In his jump at Sunset Falls, Al Faussett had only a small air tank and a restraining belt aboard the Skykomish Queen, a canoe he made out of a hollowed-out spruce tree, allowing him to climb inside.
Faussett later wrote that water filled his canoe, making the tank useless.
"I was forced to hold my breath the best I could," he told the Everett News.
He had one regret with that first stunt: He made the jump before he made sure everyone paid.
Al Faussett built a ramp to give himself more clearance over the rocks at the bottom of Silver Falls in Silverton, Ore. for his stunt on July 2, 1928.
The Everett Herald reported he got stuck and needed help.
After that, Faussett tried riding over smaller waterfalls, but those stunts attracted little attention.
He tried to ride Snoqualmie Falls, but the King County commissioners prevented him because there was no fence to prevent his audience from slipping into the water.
Instead, he attempted to navigate the rocky waterfalls on the Spokane River on June 1, 1927. He was unsuccessful because the canoe, called the 777 of Seattle, got stuck between the falls. A newspaper reported he could have died if people hadn't pulled him out.
He suffered a slight concussion, a bruised back and slight injuries to his left knee and arm.
Al Faussett wanted to try again, but that never happened.

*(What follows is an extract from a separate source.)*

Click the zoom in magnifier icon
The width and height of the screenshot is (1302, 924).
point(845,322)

Instead, he headed for Oregon.
He went to what is now Silver Falls State Park near Silverton, Ore., where he dared to go over the 177-foot waterfall in 1928.
The event attracted at least 2,000 people. Faussett wanted to charge admission but the park was so big that many people got in without paying, said Lou Nelson, president of Friends of Silver Falls State Park, a nonprofit that supports the park.

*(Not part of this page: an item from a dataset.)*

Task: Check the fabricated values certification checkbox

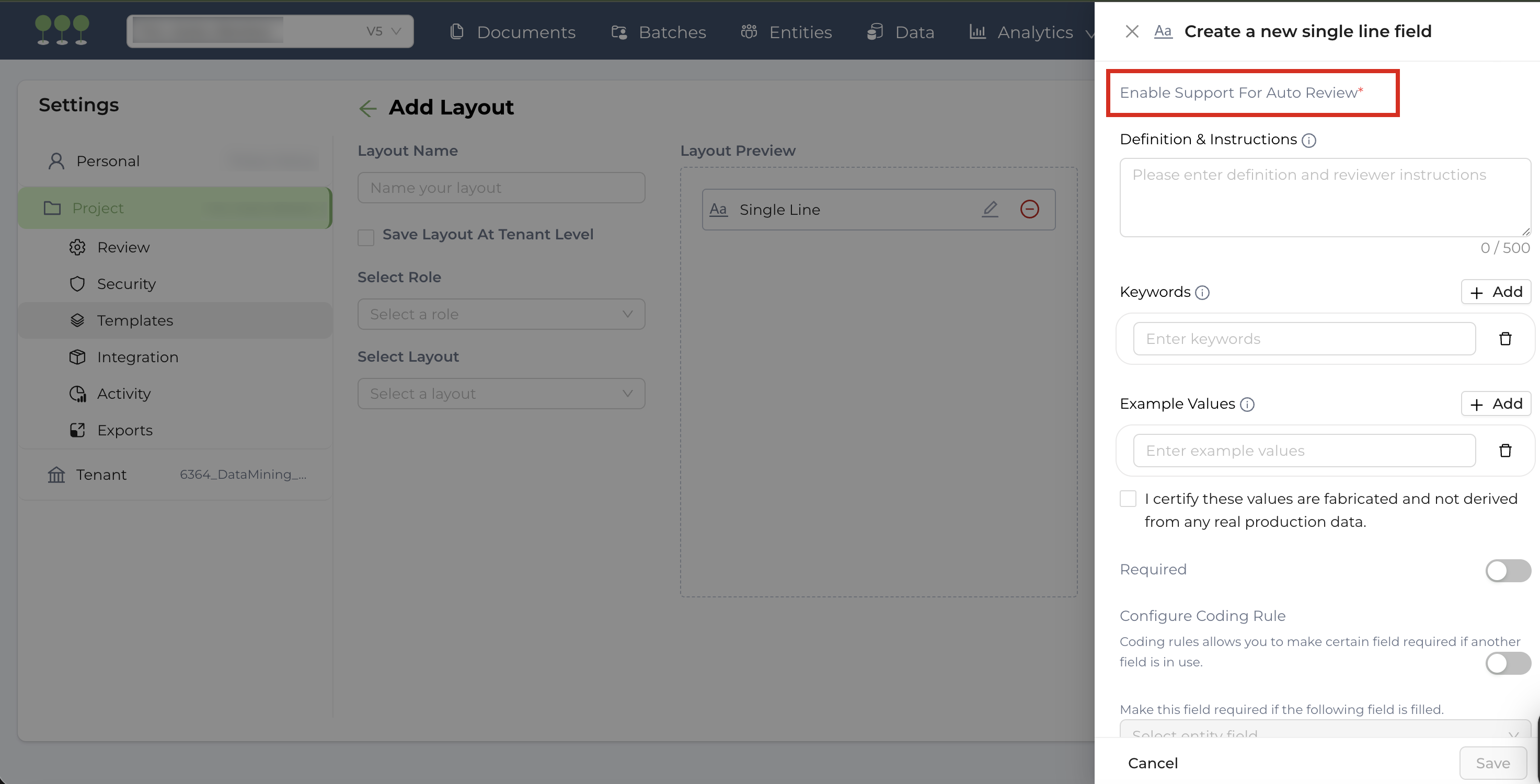Action: [1128, 499]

No one had ever attempted to ride over the falls before Al Faussett, although people had made money by pushing cars off the edge and charging 50 cents a head.
To ensure his canoe made it to deep waters, Faussett had installed a cable with a harness that controlled where the canoe would land.

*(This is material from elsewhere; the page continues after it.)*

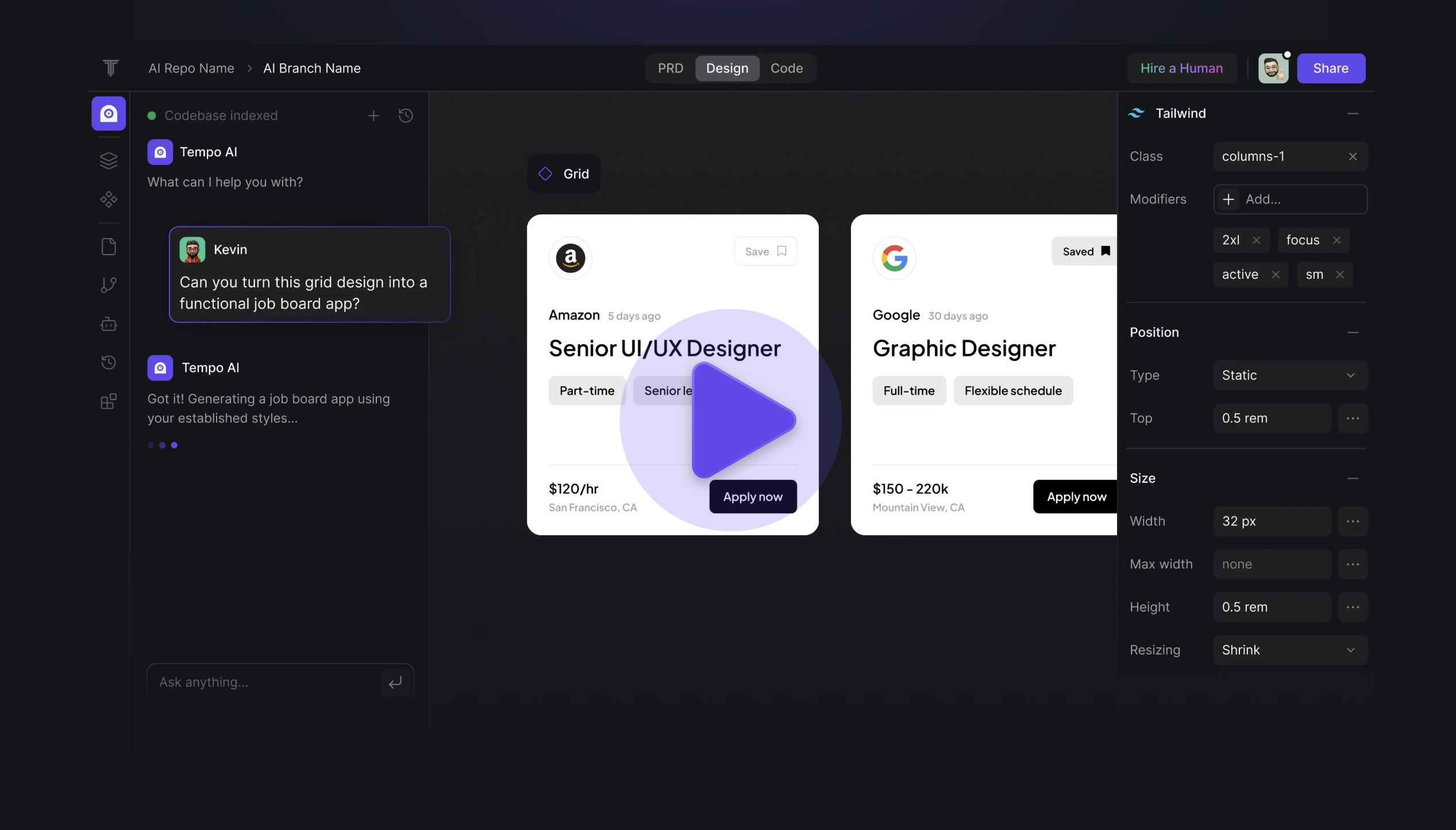
Task: Click the components diamond icon in sidebar
Action: [109, 199]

It snapped in the middle of the drop.
He survived but he had to be hospitalized. To make matters worse, his shady manager disappeared with all the money, according to newspaper articles.
"He was trying to raise $33,000," Nelson said. "He didn't make any money."
But it did earn him a holiday. Friends of Silver Falls created "Al Faussett Days" in 1995 to celebrate his stunt.
Though now called "Historic Silver Falls Days," held every second weekend of July, Faussett is still honored along with the rest of the park's history, Nelson said.
"He's our most famous visitor," Nelson said.
He made two other big jumps in 1929, one over the 212-foot Shoshone Falls on the Snake River, near Twin Falls, Idaho, and another over the 83-foot Celilo Falls near The Dalles, Ore., a waterfall on the Columbia River that was engulfed by water after a dam was built.
During the trip over the Celilo Falls on Sept. 22, 1929, he was urged by members of a nearby tribe to skip the stunt and, if he was going to do it, to eat salmon so he could survive. He declined to eat the salmon, saying he didn't want his survival attributed to anything other than his wits.
He made it, but that was the last waterfall he ever rode.
Just weeks later, Wall Street crashed, bringing on the start of the Great Depression. People no longer would pay to watch Al Faussett risk his life.
For years, Al Faussett gave up his daredevil days. But he never forgot about his big dream of riding the Niagara Falls. He continued working on a new canoe even though he was getting older and his health was going.
He got the permit for his stunt, but died of kidney failure on Feb. 16, 1948, before his canoe was completed in Portland, Ore. His body is buried in Monroe.
Al Faussett would be happy that he is being remembered, Guy Faussett said.
"He would be glad that I'm keeping his story alive," he said.
Alejandro Dominguez: 425-339-3422; email@example.com.
The Monroe Historical Society is preparing a presentation about Al Faussett's exploits at 7 p.m., Thursday at the Tualco Grange, 18933 Tualco Road, just outside of Monroe city limits. A potluck begins at 6:30 p.m.
The meeting is open to the public. It will feature a talk by Guy Faussett, who has been researching the life of his ancestor for more than 20 years. It includes photographs, newspaper clips and film footage of Al Faussett's several drops.